The hole in the sella floor is replaced with bone graft from the septum (Fig. 5). Synthetic graft material is sometimes used when there is no suitable piece of septum or the patient has had previous surgery. Biologic glue is applied over the graft in the sphenoid sinus. This glue allows healing and prevents leaking of cerebrospinal fluid (CSF) from the brain into the sinus and nasal cavity.

Figure 5. A fat graft is placed in the area where the tumor was removed. A cartilage graft is placed to close the hole in the sella. Biologic glue is applied over the area.

Soft, flexible splints may be placed in the nose along the septum to control bleeding and prevent swelling.

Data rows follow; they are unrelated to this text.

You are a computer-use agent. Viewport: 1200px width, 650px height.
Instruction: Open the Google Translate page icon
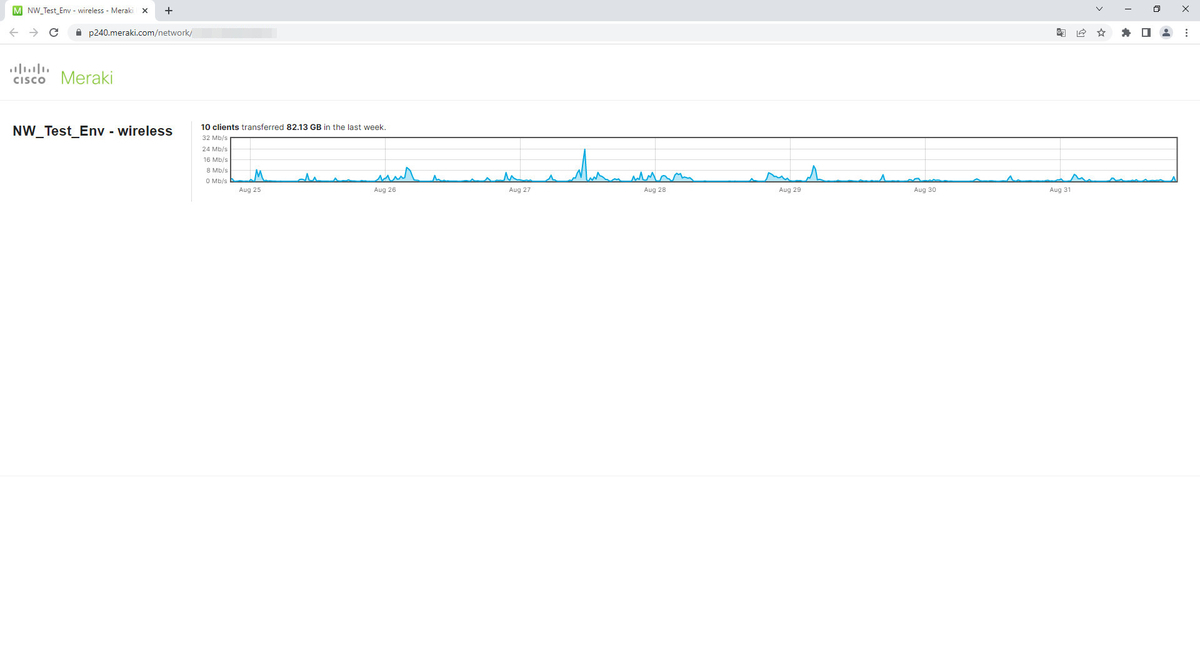1061,32
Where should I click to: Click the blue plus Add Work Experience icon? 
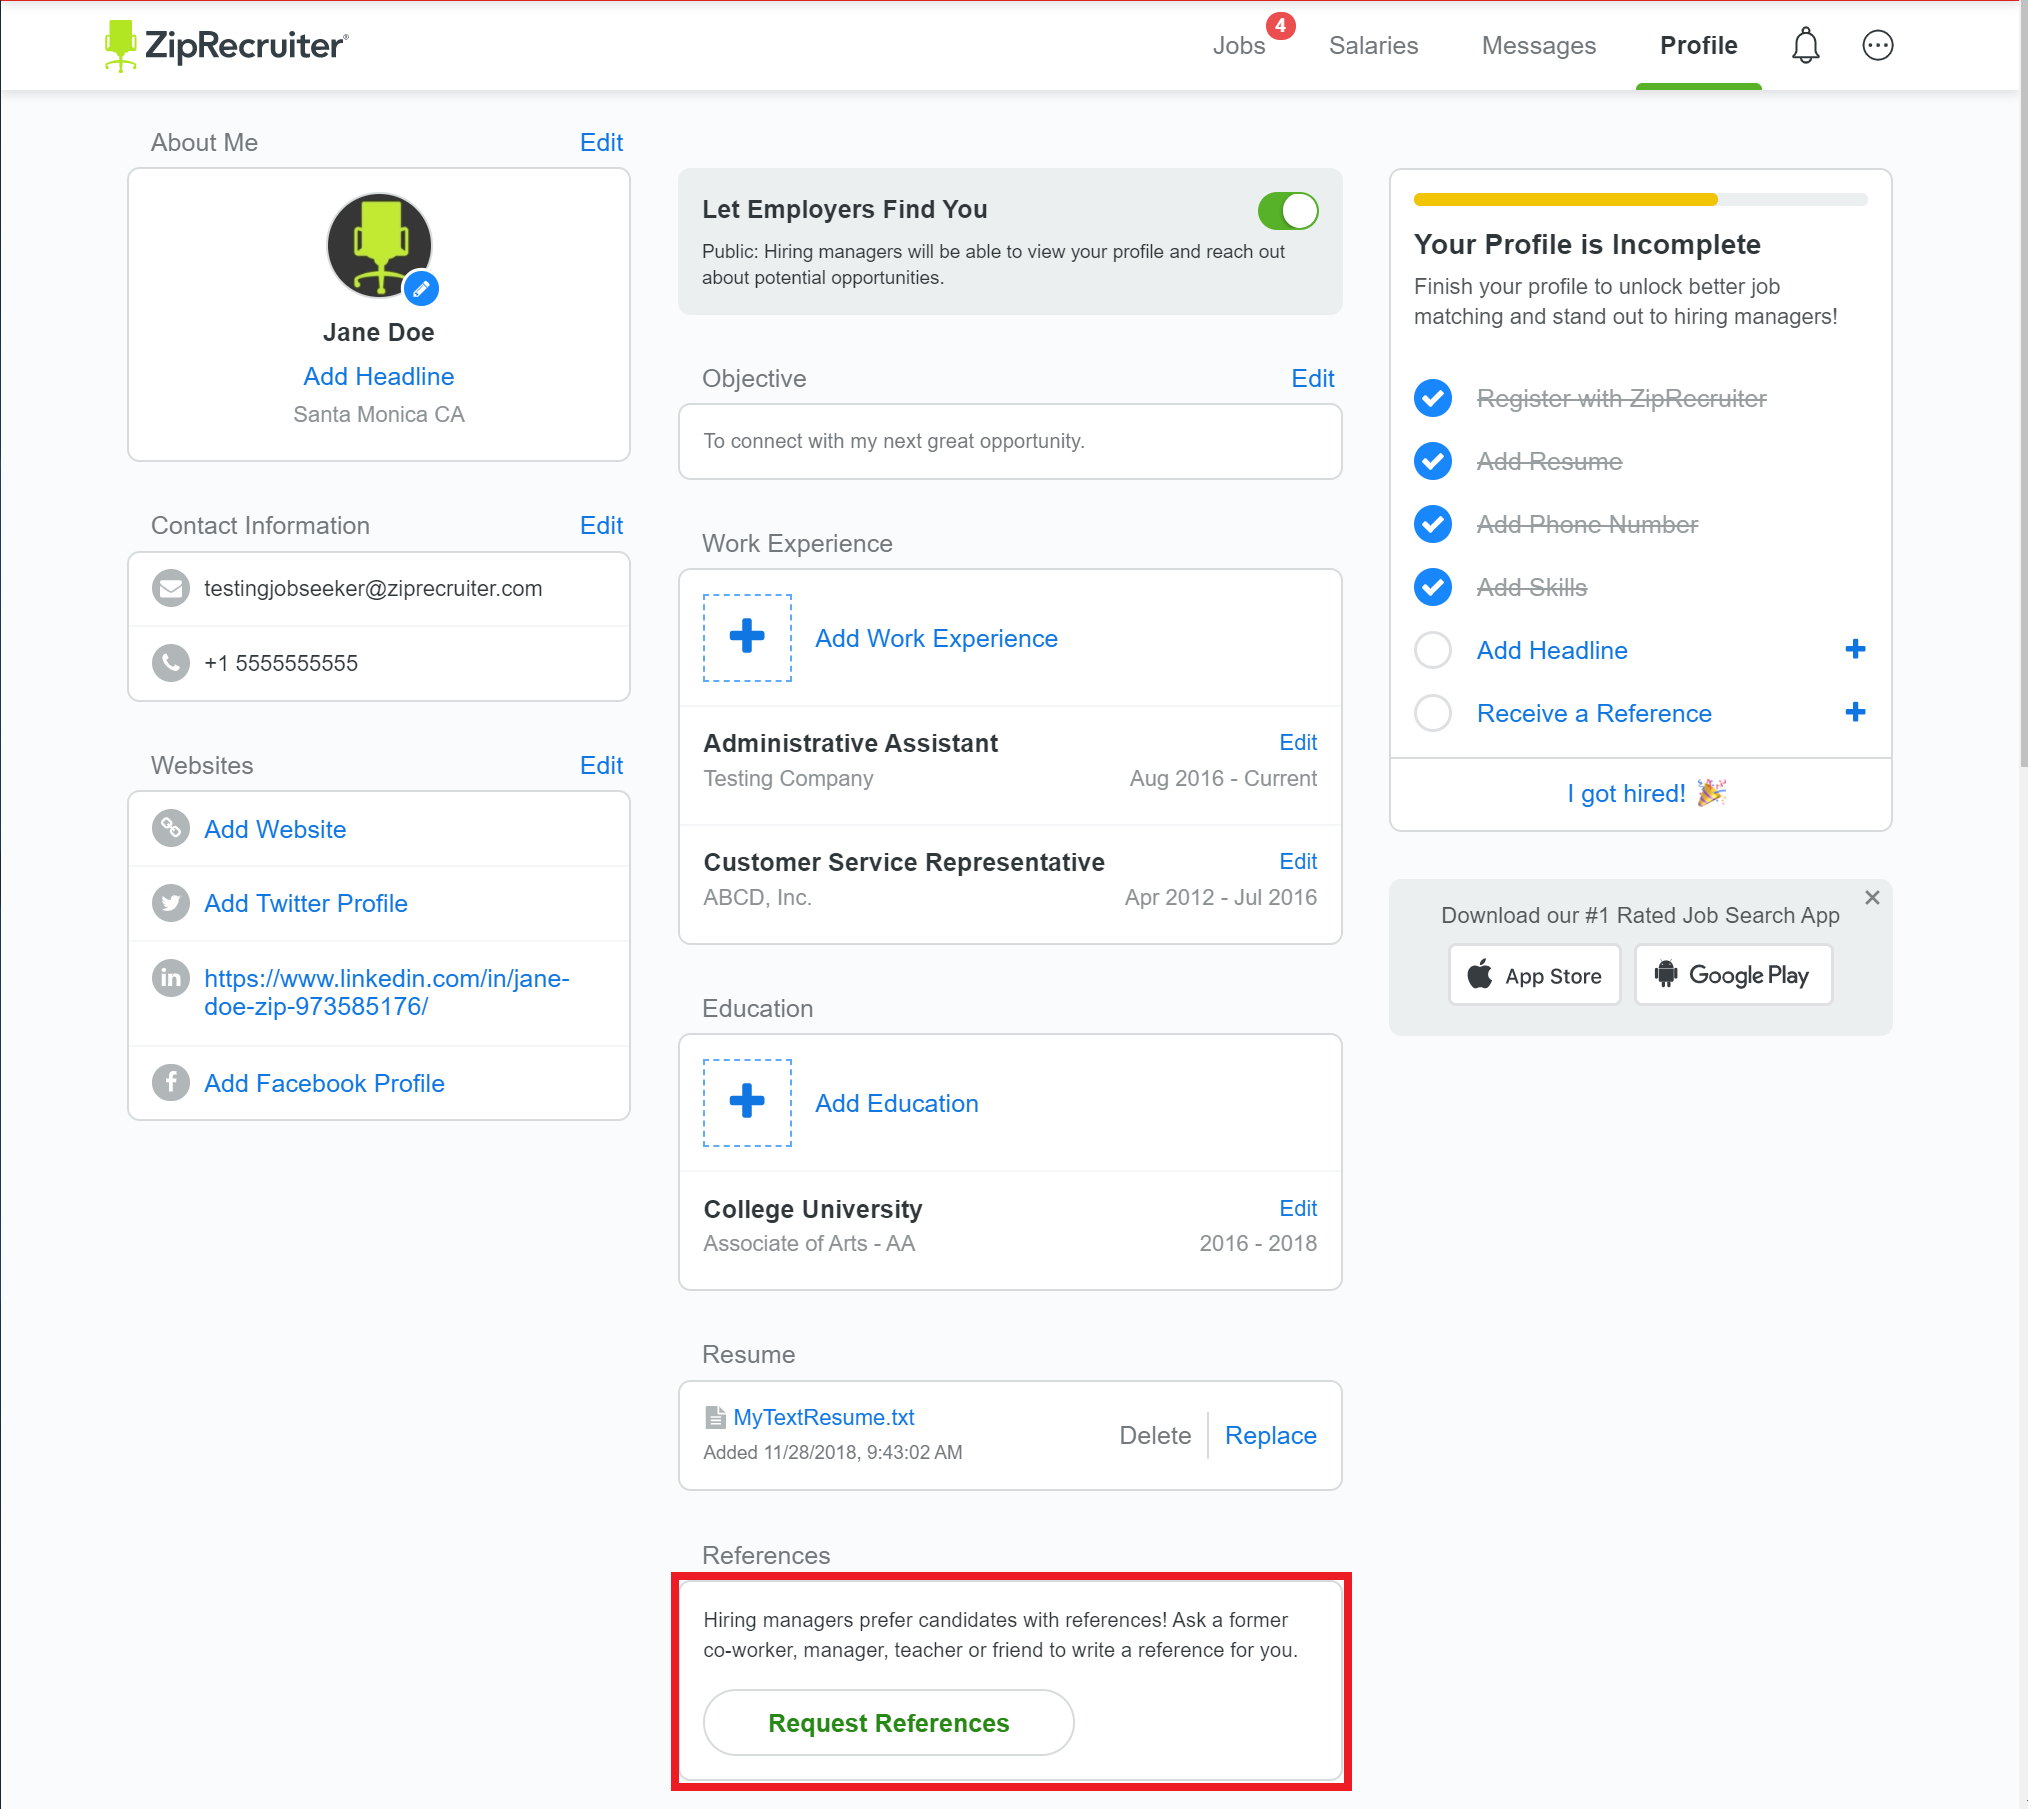747,637
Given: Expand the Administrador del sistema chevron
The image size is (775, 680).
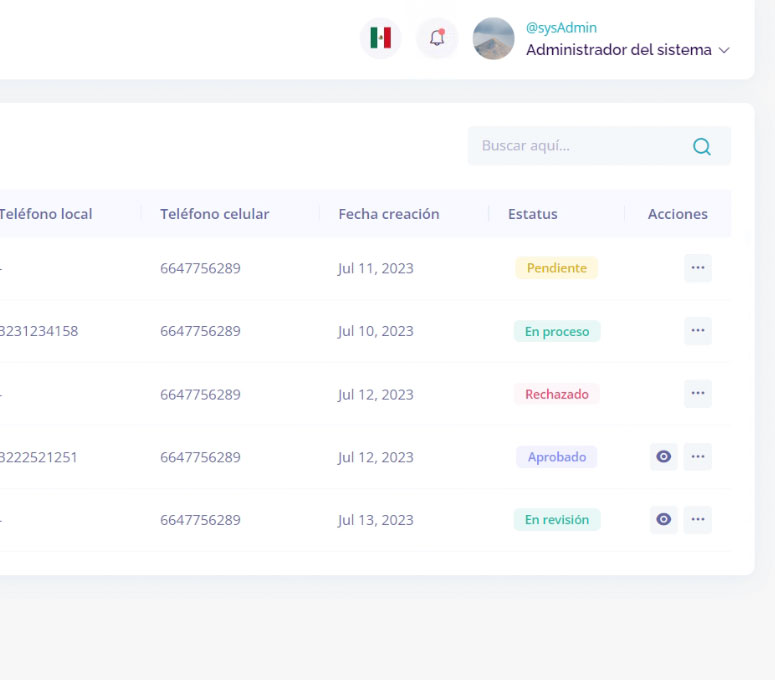Looking at the screenshot, I should [725, 50].
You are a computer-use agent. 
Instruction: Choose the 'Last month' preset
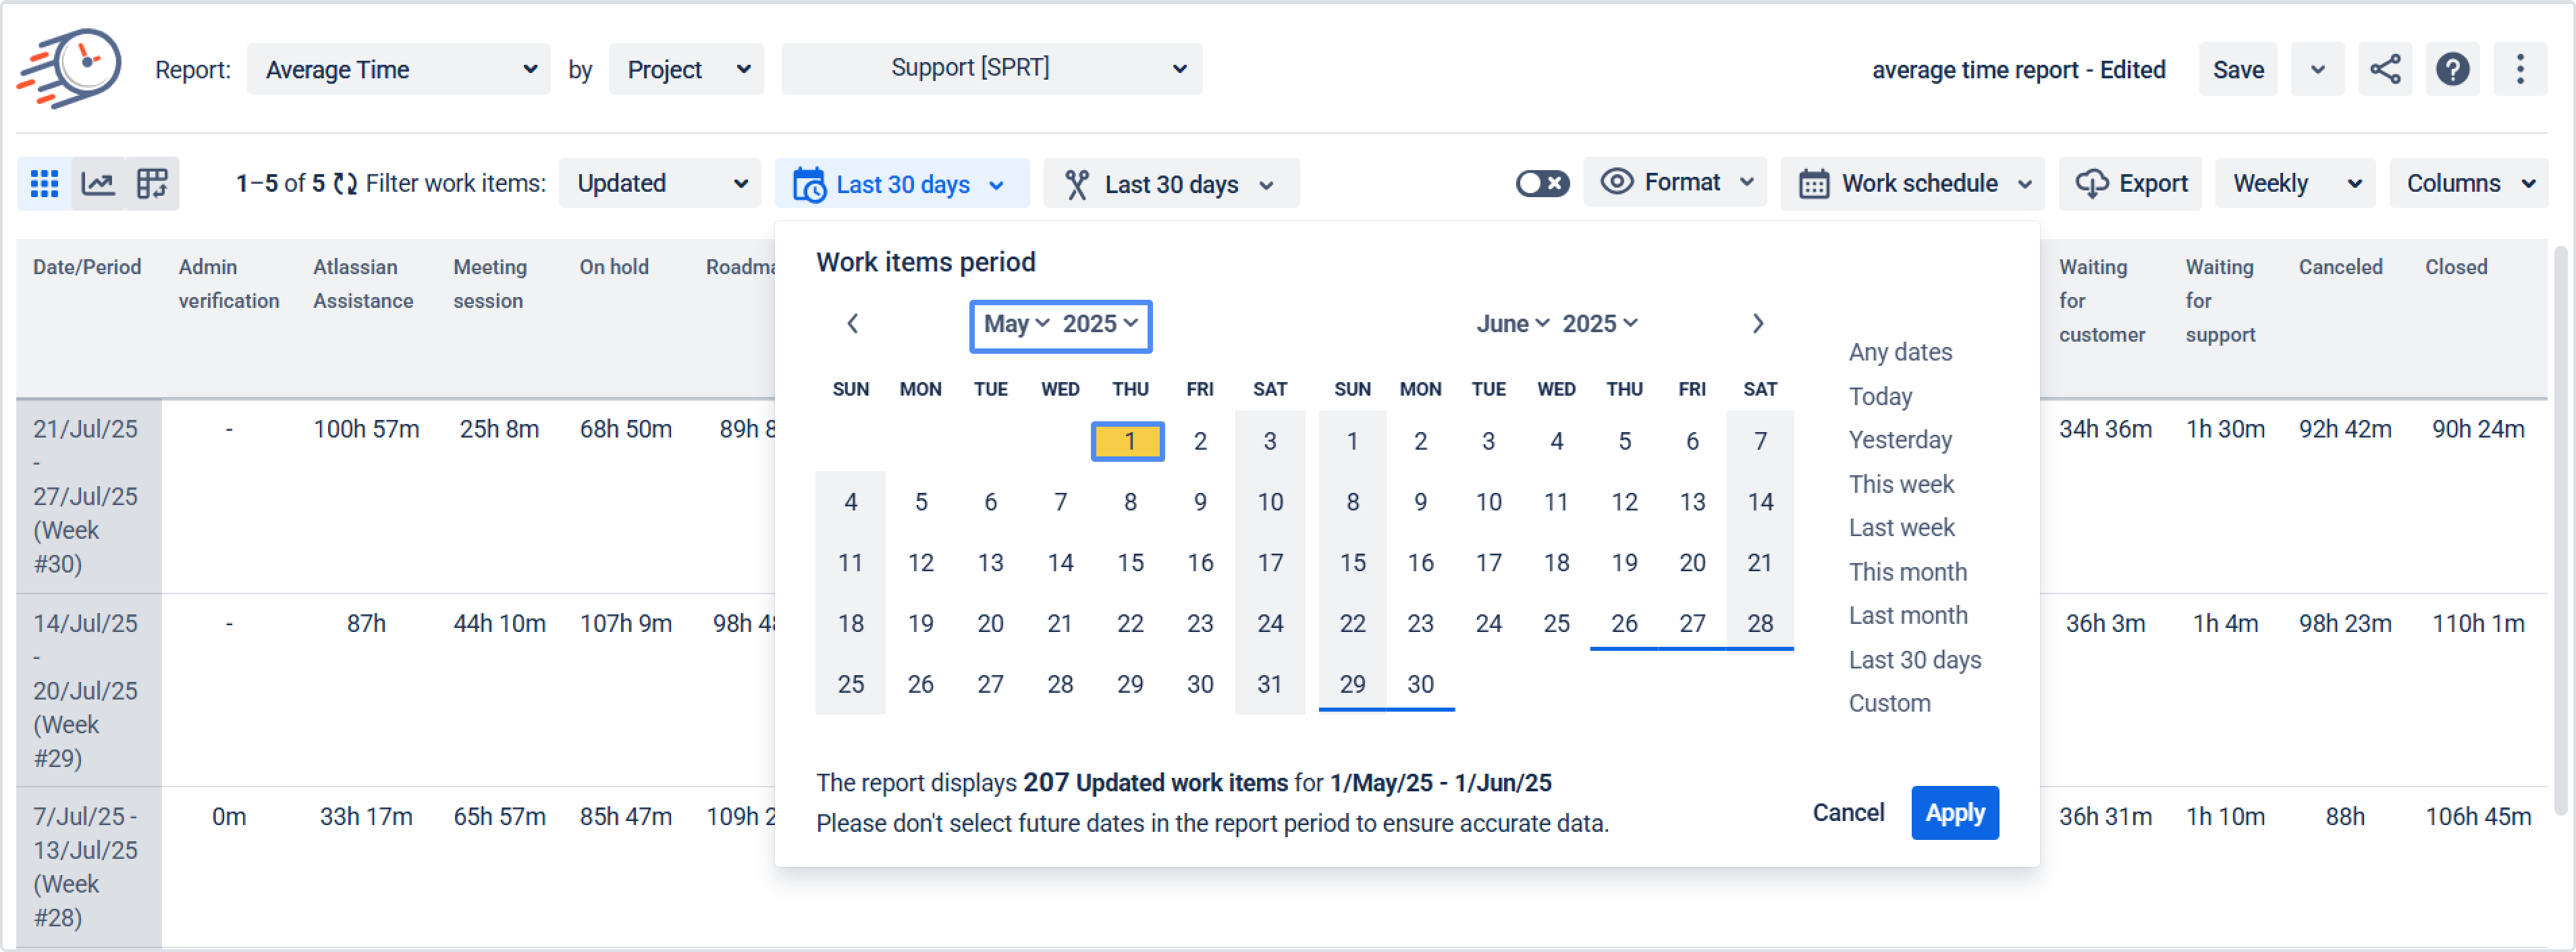1907,616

The splints also prevent adhesions from forming that may lead to chronic nasal congestion.

Pituitary gland anatomy 3d medical vector illustration isolated on white background hypothalamus in human brain eps 10 infographic

What happens after surgery?

After surgery you will be taken to the recovery room, where vital signs are monitored as you awake from anesthesia. Then you’ll be transferred to a regular room or the intensive care unit (ICU) for observation and monitoring. You will be encouraged to get out of bed as soon as you are able (sitting in a chair, walking).

After surgery you may experience nasal congestion, nausea, and headache. Medication can control these symptoms. An endocrinologist may see you the day after surgery to check that the pituitary gland is producing appropriate levels of hormones. If it is not, hormone-replacement medications may be given. An MRI of the brain will be obtained the day after surgery. In 1 to 2 days, you’ll be released from the hospital and given discharge instructions.